:: PROVIDED DATA
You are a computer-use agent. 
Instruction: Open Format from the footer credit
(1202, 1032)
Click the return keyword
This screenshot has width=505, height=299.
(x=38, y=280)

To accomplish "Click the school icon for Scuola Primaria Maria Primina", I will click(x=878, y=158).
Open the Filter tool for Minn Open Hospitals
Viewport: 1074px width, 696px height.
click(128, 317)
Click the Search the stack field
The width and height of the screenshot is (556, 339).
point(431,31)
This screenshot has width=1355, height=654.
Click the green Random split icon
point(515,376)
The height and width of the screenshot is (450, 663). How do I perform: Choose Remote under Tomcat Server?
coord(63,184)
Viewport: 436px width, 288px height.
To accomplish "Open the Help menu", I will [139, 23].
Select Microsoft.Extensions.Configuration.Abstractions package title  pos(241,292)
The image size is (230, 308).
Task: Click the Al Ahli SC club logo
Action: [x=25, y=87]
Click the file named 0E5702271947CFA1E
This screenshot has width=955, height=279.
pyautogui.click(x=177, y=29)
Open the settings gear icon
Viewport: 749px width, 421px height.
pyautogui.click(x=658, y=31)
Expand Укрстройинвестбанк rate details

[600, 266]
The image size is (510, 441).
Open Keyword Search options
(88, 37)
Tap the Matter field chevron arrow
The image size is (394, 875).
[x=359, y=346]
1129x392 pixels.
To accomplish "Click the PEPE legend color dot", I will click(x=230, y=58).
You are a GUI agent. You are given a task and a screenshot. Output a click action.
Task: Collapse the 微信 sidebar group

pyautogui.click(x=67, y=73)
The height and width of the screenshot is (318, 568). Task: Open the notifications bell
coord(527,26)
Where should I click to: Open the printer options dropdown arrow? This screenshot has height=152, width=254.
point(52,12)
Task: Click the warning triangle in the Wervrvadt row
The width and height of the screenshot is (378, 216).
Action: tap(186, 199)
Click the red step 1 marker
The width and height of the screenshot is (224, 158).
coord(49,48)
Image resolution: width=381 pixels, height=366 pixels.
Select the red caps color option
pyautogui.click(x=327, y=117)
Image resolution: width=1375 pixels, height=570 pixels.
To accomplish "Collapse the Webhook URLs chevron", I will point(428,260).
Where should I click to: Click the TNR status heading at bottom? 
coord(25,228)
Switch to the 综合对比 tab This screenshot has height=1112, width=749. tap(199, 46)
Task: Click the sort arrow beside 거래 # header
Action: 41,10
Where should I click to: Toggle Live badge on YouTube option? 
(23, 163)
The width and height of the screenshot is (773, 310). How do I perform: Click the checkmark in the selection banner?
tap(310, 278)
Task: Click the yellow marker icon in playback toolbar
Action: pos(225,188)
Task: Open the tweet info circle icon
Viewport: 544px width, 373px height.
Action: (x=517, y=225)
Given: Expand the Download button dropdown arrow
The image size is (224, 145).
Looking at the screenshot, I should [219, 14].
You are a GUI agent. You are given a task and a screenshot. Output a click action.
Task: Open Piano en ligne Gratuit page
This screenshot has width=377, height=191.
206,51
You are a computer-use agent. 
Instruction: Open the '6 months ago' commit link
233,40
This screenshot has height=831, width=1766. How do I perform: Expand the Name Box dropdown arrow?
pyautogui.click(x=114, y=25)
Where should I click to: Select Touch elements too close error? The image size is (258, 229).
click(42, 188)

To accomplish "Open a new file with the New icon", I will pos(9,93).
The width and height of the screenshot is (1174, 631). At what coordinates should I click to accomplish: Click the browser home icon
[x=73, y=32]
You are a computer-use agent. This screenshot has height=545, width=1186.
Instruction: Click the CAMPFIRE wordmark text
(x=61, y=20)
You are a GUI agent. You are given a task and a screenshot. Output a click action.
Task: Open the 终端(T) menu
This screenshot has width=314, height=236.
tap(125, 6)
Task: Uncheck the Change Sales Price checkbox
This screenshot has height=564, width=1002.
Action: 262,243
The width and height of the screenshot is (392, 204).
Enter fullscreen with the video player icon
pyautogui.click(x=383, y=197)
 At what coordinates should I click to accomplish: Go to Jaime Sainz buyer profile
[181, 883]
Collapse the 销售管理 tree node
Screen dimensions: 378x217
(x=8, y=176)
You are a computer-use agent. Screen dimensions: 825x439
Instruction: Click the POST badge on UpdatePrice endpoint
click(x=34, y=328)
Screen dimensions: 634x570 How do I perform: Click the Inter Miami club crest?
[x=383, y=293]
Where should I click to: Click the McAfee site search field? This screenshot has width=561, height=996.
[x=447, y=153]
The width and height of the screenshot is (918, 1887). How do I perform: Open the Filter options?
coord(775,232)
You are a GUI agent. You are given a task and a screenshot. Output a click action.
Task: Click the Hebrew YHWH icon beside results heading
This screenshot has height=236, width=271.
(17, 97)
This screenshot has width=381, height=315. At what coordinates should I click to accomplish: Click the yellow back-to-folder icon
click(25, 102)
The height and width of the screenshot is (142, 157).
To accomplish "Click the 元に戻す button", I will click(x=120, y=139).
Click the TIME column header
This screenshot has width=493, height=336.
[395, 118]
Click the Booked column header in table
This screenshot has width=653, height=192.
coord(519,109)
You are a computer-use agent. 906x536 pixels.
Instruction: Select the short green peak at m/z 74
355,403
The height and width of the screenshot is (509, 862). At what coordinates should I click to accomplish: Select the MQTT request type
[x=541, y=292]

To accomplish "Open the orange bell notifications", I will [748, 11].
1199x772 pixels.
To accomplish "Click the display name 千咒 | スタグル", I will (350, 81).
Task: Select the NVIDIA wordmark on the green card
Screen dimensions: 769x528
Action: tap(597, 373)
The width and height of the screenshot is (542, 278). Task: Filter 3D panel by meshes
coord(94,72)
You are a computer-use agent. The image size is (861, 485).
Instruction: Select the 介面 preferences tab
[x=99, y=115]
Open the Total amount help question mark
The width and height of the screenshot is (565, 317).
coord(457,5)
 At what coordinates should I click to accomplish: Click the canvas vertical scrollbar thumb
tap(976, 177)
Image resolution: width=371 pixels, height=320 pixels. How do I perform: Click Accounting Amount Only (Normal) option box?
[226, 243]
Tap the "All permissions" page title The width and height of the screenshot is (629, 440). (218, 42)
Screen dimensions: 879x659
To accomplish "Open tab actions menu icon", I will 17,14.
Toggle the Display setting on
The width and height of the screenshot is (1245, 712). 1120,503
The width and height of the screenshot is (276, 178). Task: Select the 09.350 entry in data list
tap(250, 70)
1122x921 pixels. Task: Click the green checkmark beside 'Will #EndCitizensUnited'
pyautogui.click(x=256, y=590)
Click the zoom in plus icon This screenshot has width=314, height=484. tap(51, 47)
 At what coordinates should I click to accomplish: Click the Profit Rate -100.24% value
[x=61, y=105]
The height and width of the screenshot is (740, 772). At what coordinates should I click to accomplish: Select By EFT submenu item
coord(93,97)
::::
▶ _WHAT TO PRODUCE_
The word "page" may occur in lines of the data above; say how many lines hold it, giving only the number.

▶ _RESPONSE_
2